James Reimer was not good on Friday night. There were at least two goals that he should not have allowed, and that honestly, on other nights, he would have stopped. The last time that Reimer was that bad was Nov. 17 against the Detroit Red Wings — he allowed six goals in that game and admitted afterward that it was on him.
Two nights later, head coach David Quinn allowed Reimer to start against the New York Rangers. While the scoreboard ended with the Rangers on top, it wasn’t due to Reimer’s play. The 34-year-old stopped 41 of 42 shots on goal, but the Sharks could not offer him goal support on the other end.

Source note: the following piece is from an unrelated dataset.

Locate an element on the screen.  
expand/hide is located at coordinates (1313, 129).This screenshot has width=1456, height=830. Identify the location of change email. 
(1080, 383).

Meanwhile, Kahkonen has not yet wrested the net away from Reimer this season. He can’t seem to string together two strong performances in a row. On Monday night, he stopped 37 of 38 shots for the win over the Ottawa Senators. Then, two nights later, he allowed the Seattle Kraken to score 7 goals on 26 shots.
Both goaltenders have something to prove tomorrow night, it’s just a question of who Quinn puts in net.
What happens next?
This is a game with interesting implications, though not for San Jose. Just about anyone you ask will tell you that Vancouver has not played up to its potential this season. It seems like every time the team gets a win and starts to look like it’s back on track, something happens and the losses pile up again. Vancouver is in a deep hole and that makes this game a must-win.
Tomorrow’s game is the second night of back-to-back games for the Canucks. It’s also a very winnable game. Management will expect its team to beat a team lower in the Pacific Division rankings like the Sharks. The pressure is on.
Vancouver needs a win Sunday night and a it needs a decisive one. Head coach Bruce Boudreau was already on the hot seat, if the team loses, Boudreau’s time in Vancouver is likely up. Either that, or a trade before Christmas becomes more urgent.
How high can Karlsson go?
Erik Karlsson has notched 19 points in the month of November with three more games to go. While he likely won’t approach Bobby Orr’s record of 31 points in one month (thanks, StatMuse), he will certainly still break the 20-point mark.
Only two modern defensemen have accomplished that feat in the span of one month. John Carlson scored 20 points in October 2019 and Roman Josi scored 28 points in March of this year. That’s it. StatMuse’s list shows Bobby Orr and Paul Coffey appearing the most with 20+ point months. Ray Bourque, Brian Leetch, Al MacInnis, Denis Potvin, Ian Turnbull and Nicklas Lindstrom also appear on the list.
Bold Prediction: This one is an ugly win for Vancouver with sloppy play from both teams and lots of scoring. The Canucks win 8-6.